→ **Problem statement**
Every line below from the one with "Given: Click the longest yellow Supplies bar" through the one with "Where should I" should be retyped exactly, both ends included; no other lines and no pictures.

→ **Input**
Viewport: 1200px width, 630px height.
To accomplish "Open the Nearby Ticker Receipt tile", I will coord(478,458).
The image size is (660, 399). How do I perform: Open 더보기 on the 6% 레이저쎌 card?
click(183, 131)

* * *

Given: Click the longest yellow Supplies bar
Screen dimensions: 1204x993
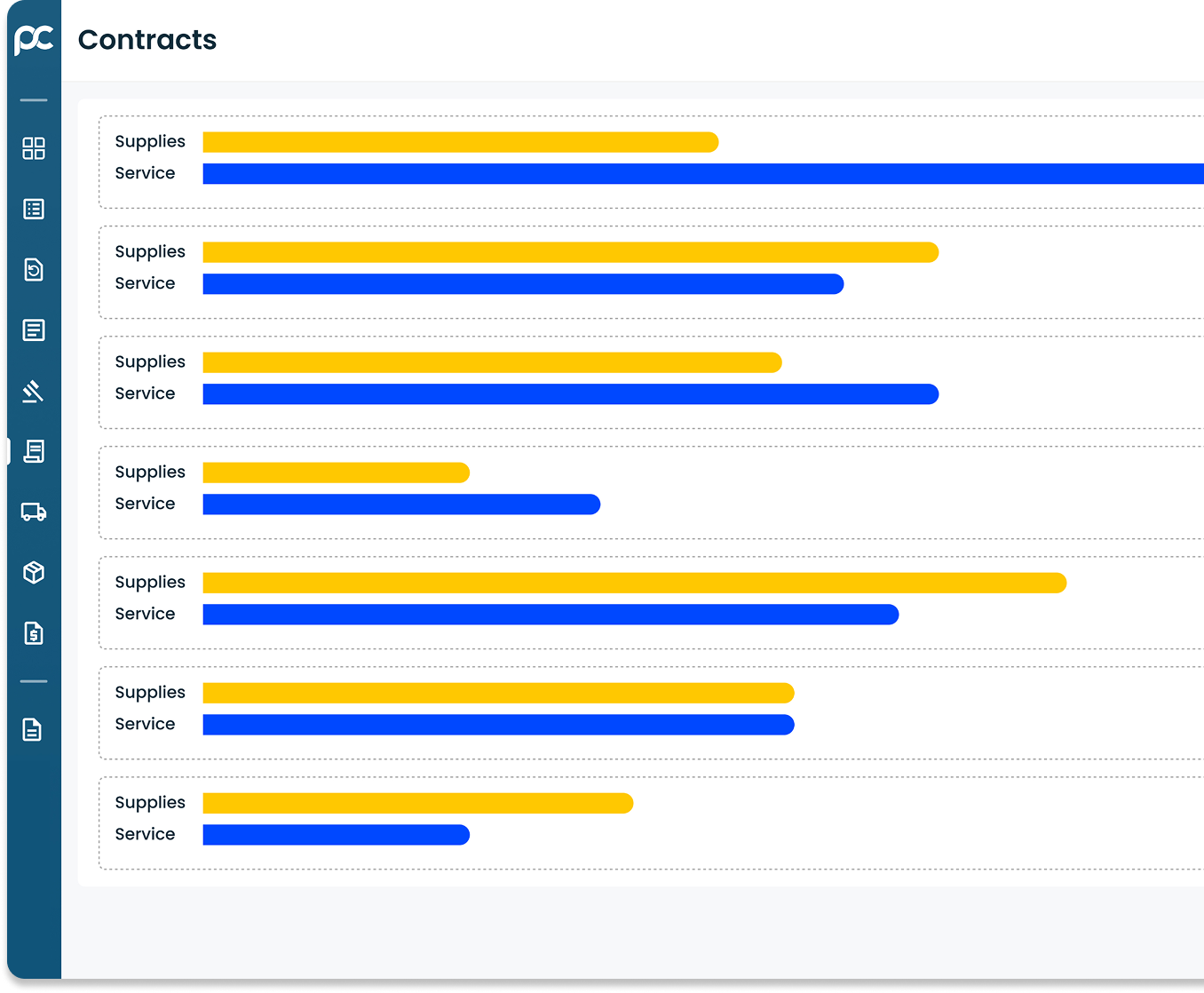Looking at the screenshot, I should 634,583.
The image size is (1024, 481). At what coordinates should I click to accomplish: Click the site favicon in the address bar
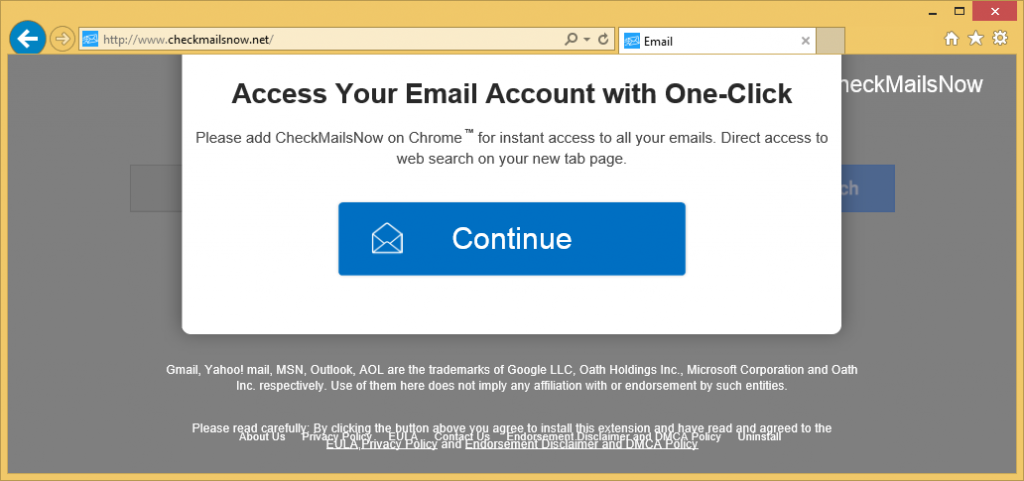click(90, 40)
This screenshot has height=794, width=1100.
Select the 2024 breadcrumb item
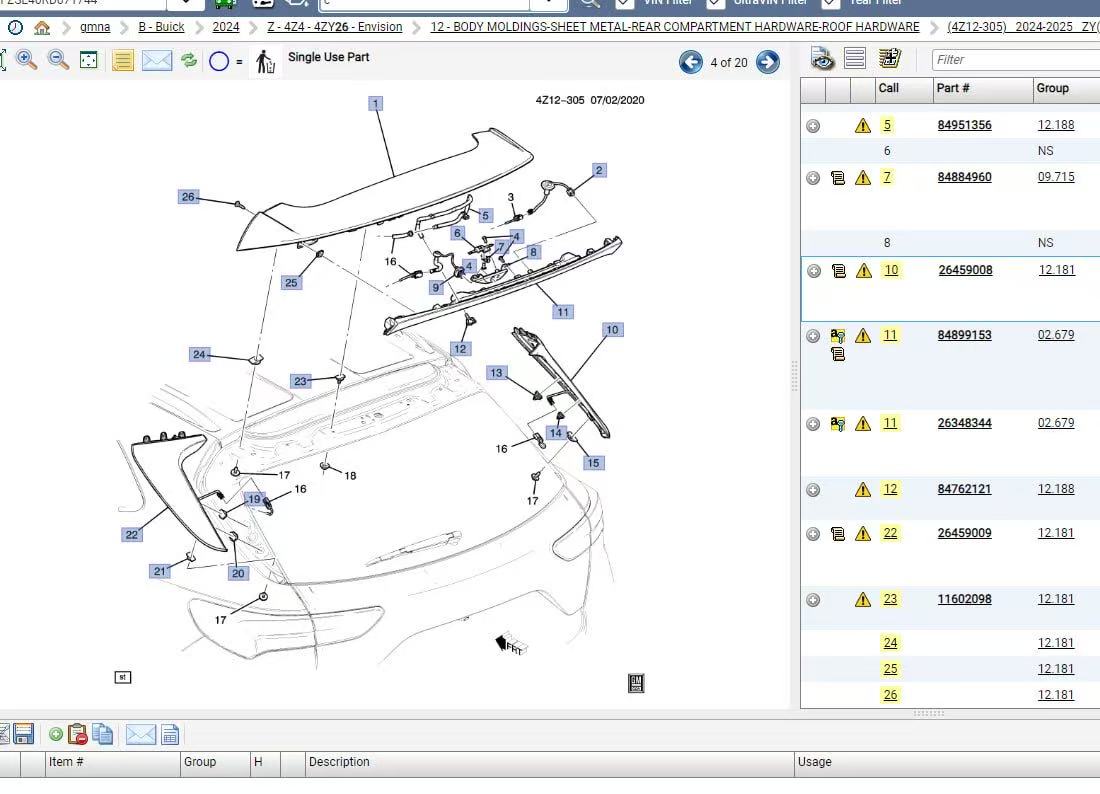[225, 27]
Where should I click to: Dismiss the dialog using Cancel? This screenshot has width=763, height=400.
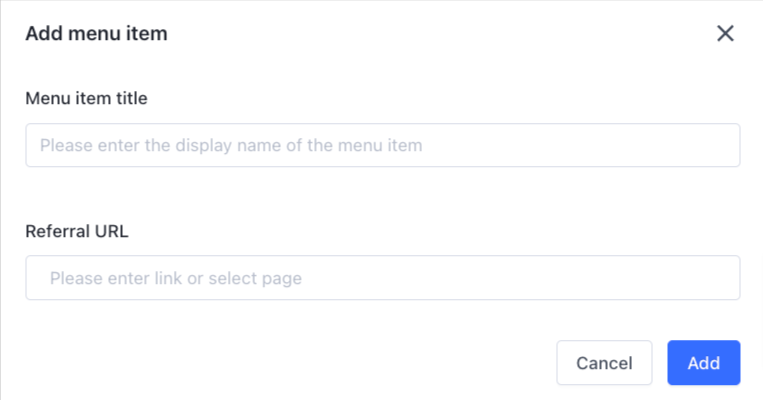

→ **Your solution**
Given: Click the longest yellow Supplies bar
Screen dimensions: 1204x993
Looking at the screenshot, I should 634,583.
The image size is (1024, 481). At what coordinates should I click to accomplish: Click the site favicon in the address bar
click(90, 40)
This screenshot has height=794, width=1100.
Select the 2024 breadcrumb item
[225, 27]
Where should I click to: Dismiss the dialog using Cancel? This screenshot has width=763, height=400.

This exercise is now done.